Time-Frame Traps
Do you analyze your
trade setups
in one time frame, but make your buying and selling decisions in another? This
“trend relativity error” can empty your trading account with great
precision.
All trade preparation and management takes place within three-dimensional
trend relativity. Simply stated, a single trend exists only within the time
frame that it appears. This trend does not predict direction in the time frame
above it until price crosses a key level of the longer period chart. This
complex relationship persists all the way from one-minute through yearly chart
analysis.
Here’s a classic example of a trend relativity error in action. You see a
nice uptrend on your 60-minute chart. The stock bases nicely and you decide to
enter, waiting for the next breakout. But you fail to notice that the 60-minute
base has formed just below massive resistance on the daily chart. The stock
suddenly rolls over and takes you with it.
Here’s how to avoid this common pitfall. Most profitable positions will align
to support-resistance on the chart above the trade and utilize low-risk entry
points on the chart below. Begin with a sharp focus on the next direct move
within your predetermined holding period. Look at the charts above and below the
one that shows the setup. Establish a price target based on your holding period
and all of the obstacles price must cross to get there. Enter your trade when
reward:risk looks good, but then reevaluate the charting landscape bar-by-bar to
confirm that you haven’t missed any hidden barriers.
Few executions align perfectly through multiple time frames. Successful
trading requires a careful analysis of conflicting information and entry when
favorable odds rise to an acceptable level.

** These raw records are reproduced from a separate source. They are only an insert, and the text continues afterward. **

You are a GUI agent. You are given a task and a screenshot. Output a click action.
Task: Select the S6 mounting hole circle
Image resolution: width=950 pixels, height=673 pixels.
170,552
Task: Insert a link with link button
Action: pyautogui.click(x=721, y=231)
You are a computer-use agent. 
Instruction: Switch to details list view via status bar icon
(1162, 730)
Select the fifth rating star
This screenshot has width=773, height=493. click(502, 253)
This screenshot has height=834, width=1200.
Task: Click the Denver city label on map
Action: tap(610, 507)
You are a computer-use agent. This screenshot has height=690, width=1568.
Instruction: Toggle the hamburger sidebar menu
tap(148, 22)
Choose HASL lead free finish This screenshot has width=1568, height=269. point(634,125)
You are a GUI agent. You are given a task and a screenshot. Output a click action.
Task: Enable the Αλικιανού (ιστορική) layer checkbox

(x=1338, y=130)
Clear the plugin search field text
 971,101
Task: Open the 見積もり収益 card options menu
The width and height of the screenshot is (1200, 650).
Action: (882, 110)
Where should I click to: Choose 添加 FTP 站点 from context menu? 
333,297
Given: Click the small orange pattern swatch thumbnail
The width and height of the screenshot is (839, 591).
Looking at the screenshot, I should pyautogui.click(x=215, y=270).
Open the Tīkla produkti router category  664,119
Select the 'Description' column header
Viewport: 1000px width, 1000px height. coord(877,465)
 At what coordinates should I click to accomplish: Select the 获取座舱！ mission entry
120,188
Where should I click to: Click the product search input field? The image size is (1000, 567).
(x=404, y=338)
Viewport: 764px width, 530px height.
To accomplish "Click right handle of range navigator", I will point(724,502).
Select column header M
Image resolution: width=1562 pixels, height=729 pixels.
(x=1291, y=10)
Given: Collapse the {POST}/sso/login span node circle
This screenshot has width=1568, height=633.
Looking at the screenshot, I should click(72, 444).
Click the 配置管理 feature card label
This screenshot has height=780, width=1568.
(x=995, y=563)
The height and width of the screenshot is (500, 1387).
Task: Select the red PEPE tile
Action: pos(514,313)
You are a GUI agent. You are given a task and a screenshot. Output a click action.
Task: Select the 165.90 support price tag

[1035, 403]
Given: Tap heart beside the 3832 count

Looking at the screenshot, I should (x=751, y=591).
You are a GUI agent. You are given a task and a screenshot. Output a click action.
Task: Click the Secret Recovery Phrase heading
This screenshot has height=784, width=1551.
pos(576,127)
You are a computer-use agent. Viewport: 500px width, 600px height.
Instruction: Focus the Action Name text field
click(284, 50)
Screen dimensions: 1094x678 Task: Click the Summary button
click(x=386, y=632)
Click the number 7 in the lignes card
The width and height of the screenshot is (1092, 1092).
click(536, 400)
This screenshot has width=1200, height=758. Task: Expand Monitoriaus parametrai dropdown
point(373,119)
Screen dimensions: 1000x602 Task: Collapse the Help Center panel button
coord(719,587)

If you see a good setup in one time
frame but marginal conditions for those surrounding it, evaluate the overall
risk and execute if the reward:risk moves into a tolerable range. That’s the nature
of the trading game.
Let’s see trend relativity in action by looking at this week’s trading on
Checkpoint Systems
(
CKP |
Quote |
Chart |
News |
PowerRating).
The daily chart shows how Checkpoint explodes out of a one-year base at the
beginning of May and ejects into a 50%+ rally that lasts about 10 trading
sessions. It then congests at the top of its range and points straight to the
sky.
Signals went off at Hard Right Edge when CKP printed an NR7 buy signal on
5/21. This “narrowest range of the last 7 bars” often precedes a
dynamic breakout move. It is especially bullish when it occurs at the top of a
sharp rally. Dropping down to this 60-minute chart supported the bullish
analysis. A tight ascending triangle had all the markings of a stock ready to
head to higher prices.
Unfortunately, Checkpoint had other plans.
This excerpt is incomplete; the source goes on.